Many economists are puzzled by Japan’s fiscal policy of massive deficit spending – to the extent that it now has the world’s highest public debt to GDP ratio – coupled with the Bank of Japan’s policy of monetary restriction, thereby nullifying whatever stimulatory effect there might be from fiscal policy. (On of the basic policy principles is that ‘the monetary authorities move last’: i.e. they can respond much more quickly than fiscal policy.) The combination of fiscal stimulus and monetary restriction results in a flat economy and a mountain of public debt. (That Japan’s politicians have been coping with the new experience of competitive Party politics may be a factor in the mix.) Koo’s theory, an updated version of Irving Fisher’s debt-deflation analysis, at least explains the fiscal policy.

Jonson then discusses the 1997 Asian crisis, then the ups and downs of post-Soviet Russia, whose gyrations brought down the (spectacularly erroneously named) Long Term Capital Management. Then it is on to the Shanghai Stock Exchange bubble (the Cultural Revolution is a long way away now: modern China is far closer to Chiang Kai-shek’s vision than Mao’s) followed by an extended consideration of the dot.com booms and busts (Pp209ff).

Considering capitalism
Having started with three general chapters framing the issue, Jonson concludes with three chapters considering the history of boom and bust covered in the middle seven chapters. The first of the final three chapters examines how capitalism works, its strengths and weaknesses.

This is a matter of “myriad of transactions” with the great divide in macroeconomics being those who hold that all markets (eventually) clear (i.e. those who rely on equilibrium analysis) and:
a school of economics – based on simple facts – that asserts that economies develop irrational financial instability, with runaway asset and credit inflation followed by a reaction that leaves many resources unemployed or underemployed (p.230).
Jonson has considerable respect for Keynes, who grappled with these large questions and whose efforts “have not yet been bettered” (p.230).

While the facts of asset booms and busts, so engagingly covered by the author, are clear, I am less inclined to throw around terms like ‘irrational’, ‘mania’ and ‘animal spirits’. It seems to me one is dealing with patterns of reinforcing expectations in a situation where all we can have about the future are expectations (admittedly, based on available information including past experience), not direct information.

But any price one can sell at is economic reality, and so therefore are any expectations of capital gain they are based on: reality until, that is, they are not. Expectations are driven by information and experience but also frame how information (or its lack) is treated. Where there is a general expectation of rising prices, for example, lack of information is treated very differently than when expectations of falling prices have set in.

Still, one takes his point about dealing in reality. One just needs to expand rationality analysis to take account of the limits of time and information – including for cognition itself.

Jonson discusses the work of Keynes, Friedman and Minsky in the course of making some general policy recommendations, including “leaning into” asset booms (Pp229ff). His discussion of the continuing relevance of Hume’s analysis of monetary economics (Pp233-4) is reminiscent of Friedman’s comment that in the last two centuries monetary economics has only managed to go one derivative beyond Hume. Part of the problem is adding in a non-monetary asset to simple basic models of open economies quickly lead to very complicated mathematics (p.235). (See my previous point about limited information.)

Jonson then gets to the heart of his macroeconomic analysis, discussing what happens when one adds in a non-monetary asset to economic models in a world where China is massively expanding its production of goods and services – money expansion will be reflected in rises in prices of non-traded good and services and assets, with the (eventual) impact on traded goods and services potentially taking decades (Pp233ff).

━━━━━━━━

Reproduce, word for word, the part of the book review that begins with the words "But any price" and ends with "have set in.". Rely on the review and nothing else.

━━━━━━━━

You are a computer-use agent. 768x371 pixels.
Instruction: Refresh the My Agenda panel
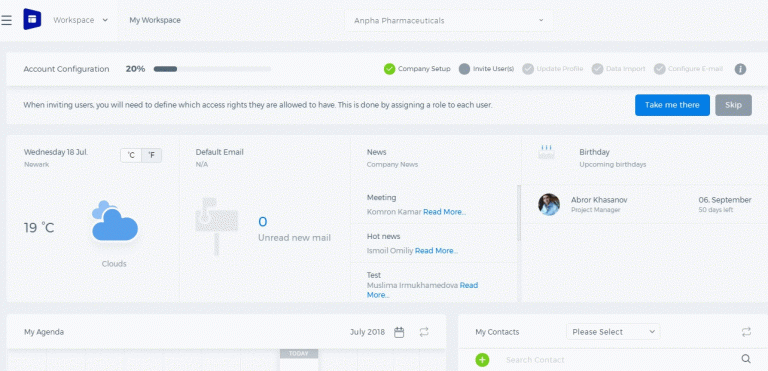coord(424,332)
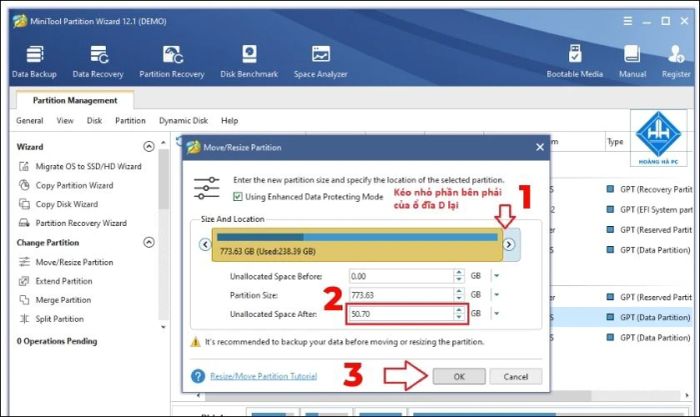Open the Partition Recovery tool
This screenshot has width=700, height=417.
pos(172,62)
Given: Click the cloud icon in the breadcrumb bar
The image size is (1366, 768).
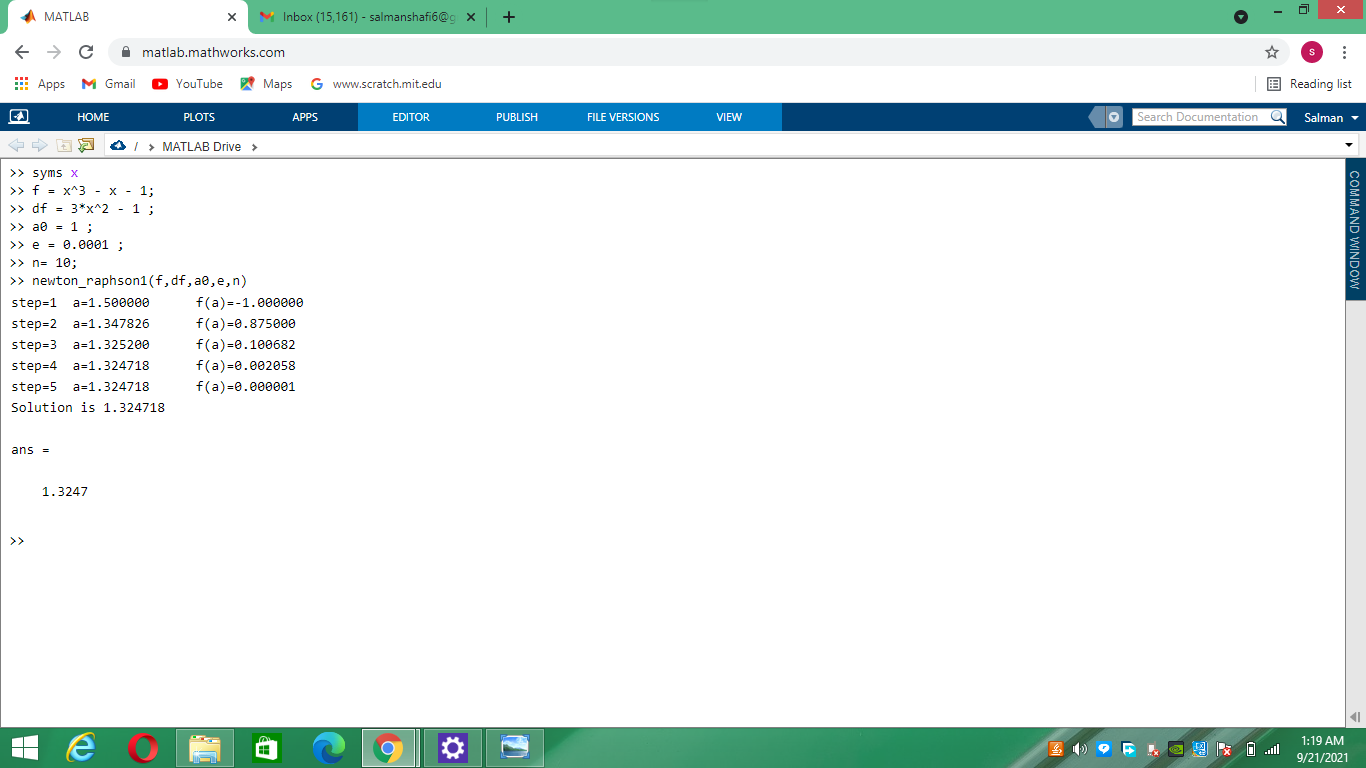Looking at the screenshot, I should tap(118, 146).
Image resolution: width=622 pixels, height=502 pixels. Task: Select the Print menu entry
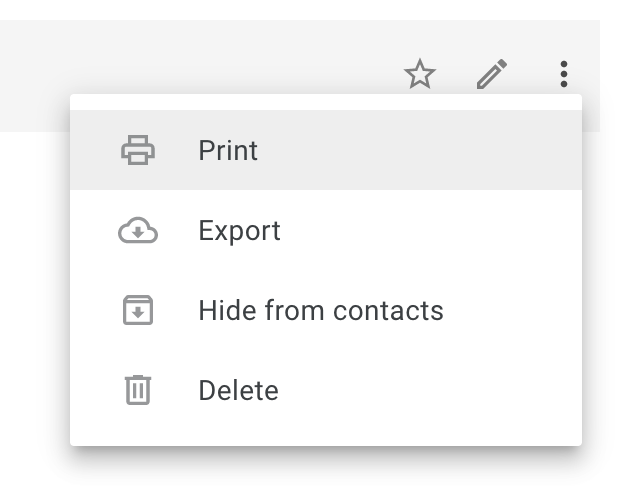326,150
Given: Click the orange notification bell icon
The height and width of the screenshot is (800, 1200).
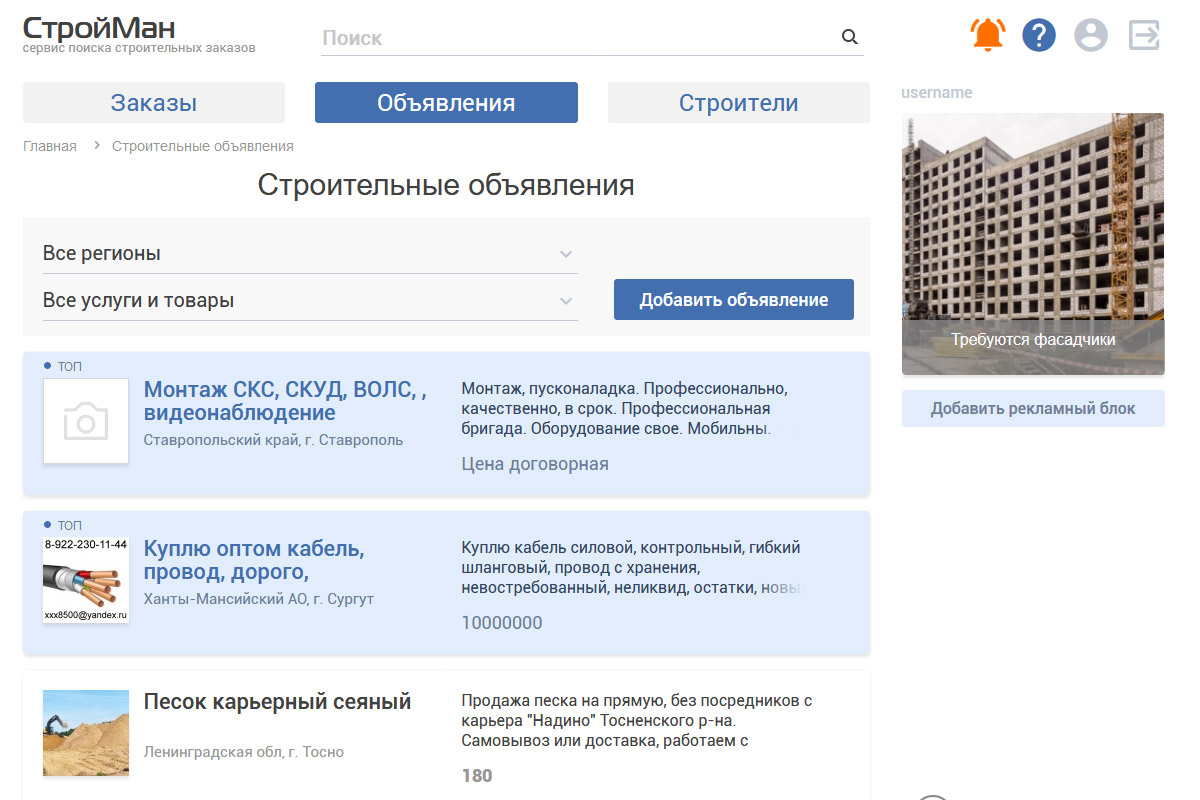Looking at the screenshot, I should coord(988,36).
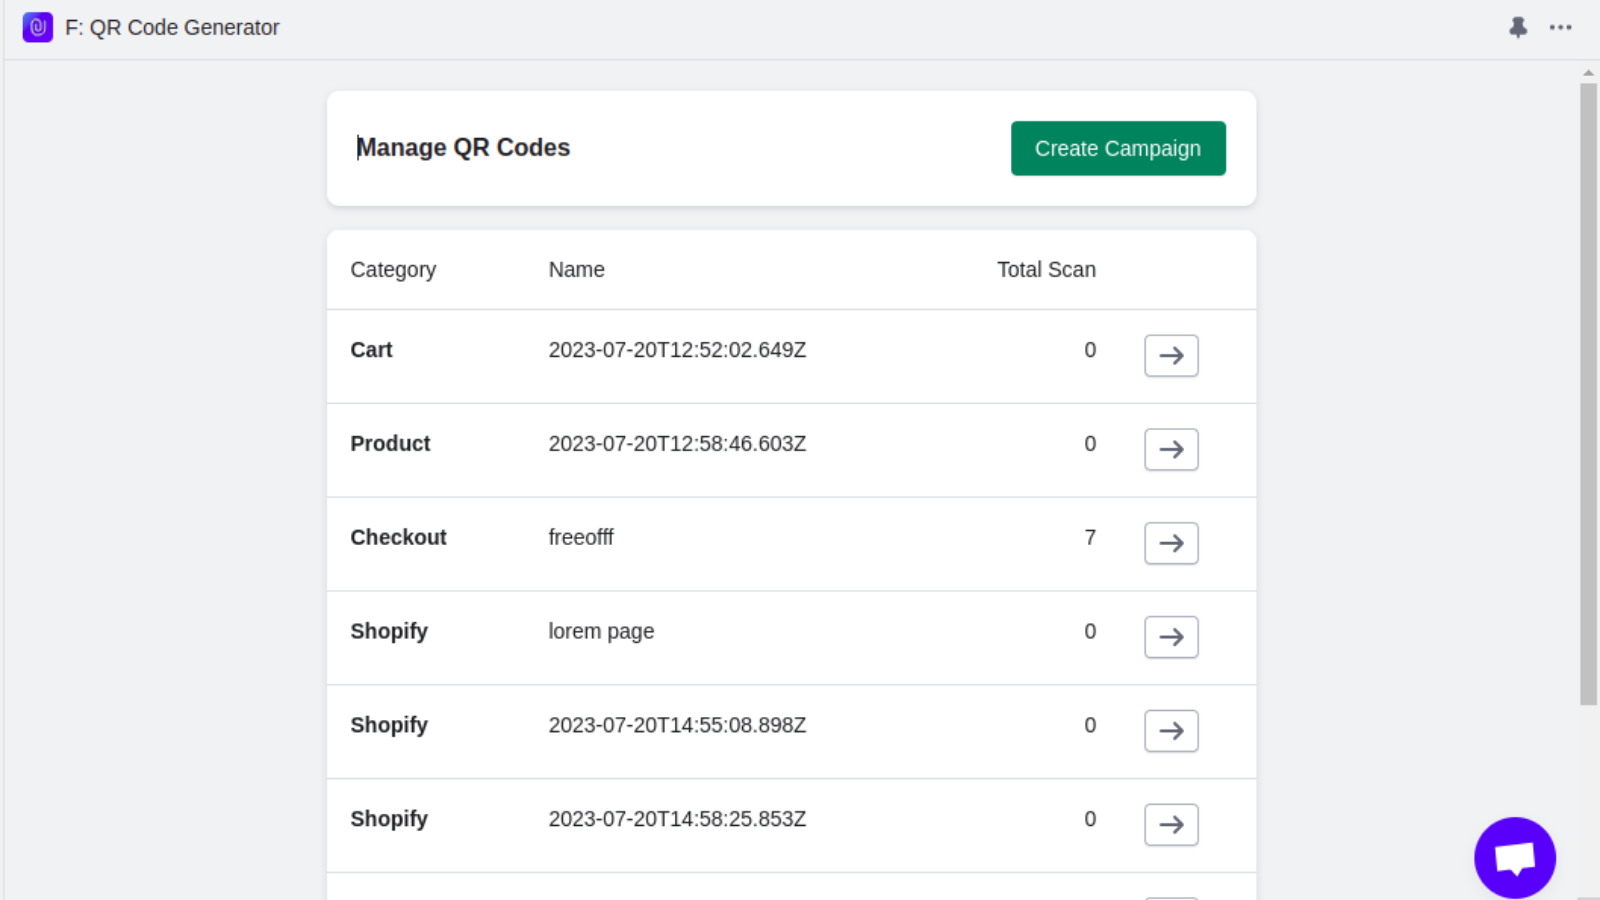Open arrow for the 2023-07-20T14:55:08.898Z campaign
Image resolution: width=1600 pixels, height=900 pixels.
click(x=1171, y=730)
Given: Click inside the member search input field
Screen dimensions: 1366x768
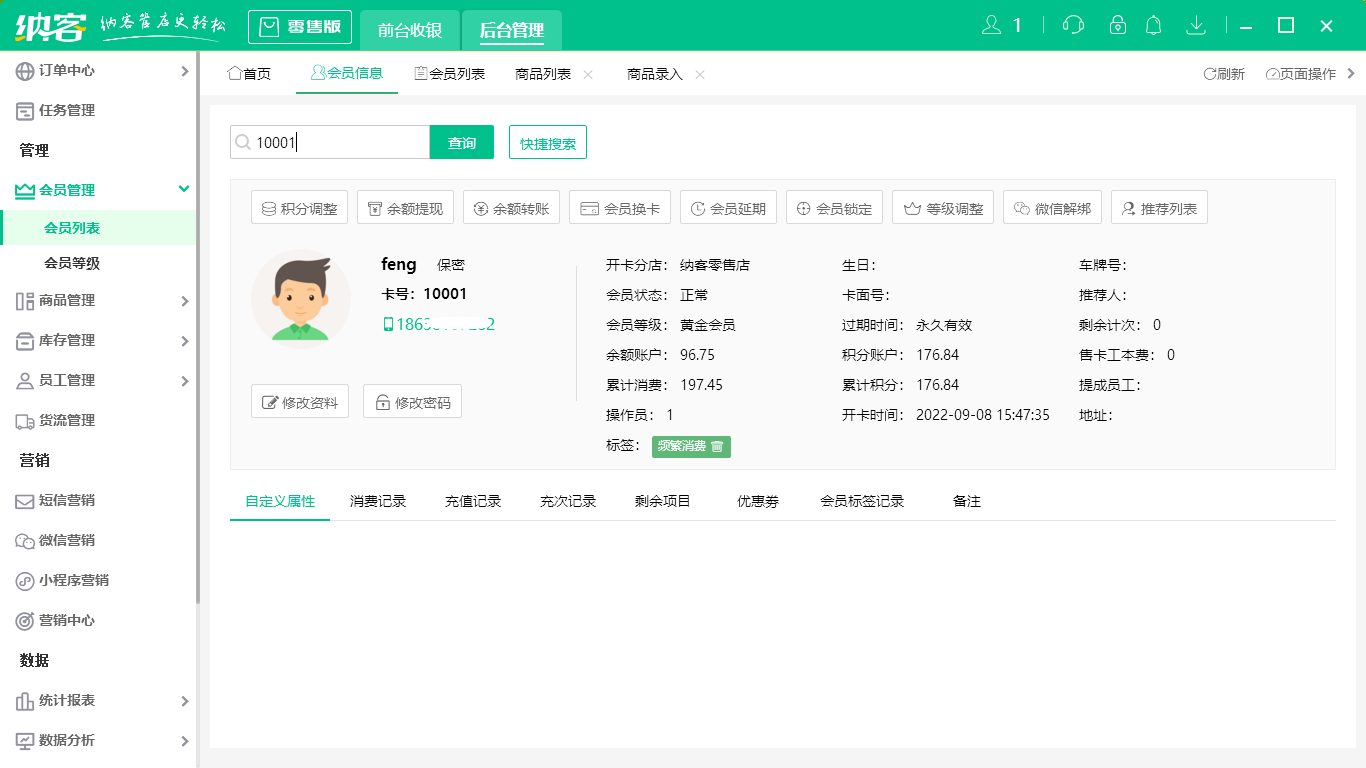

━━━━━━━━

→ Exercise response
But any price one can sell at is economic reality, and so therefore are any expectations of capital gain they are based on: reality until, that is, they are not. Expectations are driven by information and experience but also frame how information (or its lack) is treated. Where there is a general expectation of rising prices, for example, lack of information is treated very differently than when expectations of falling prices have set in.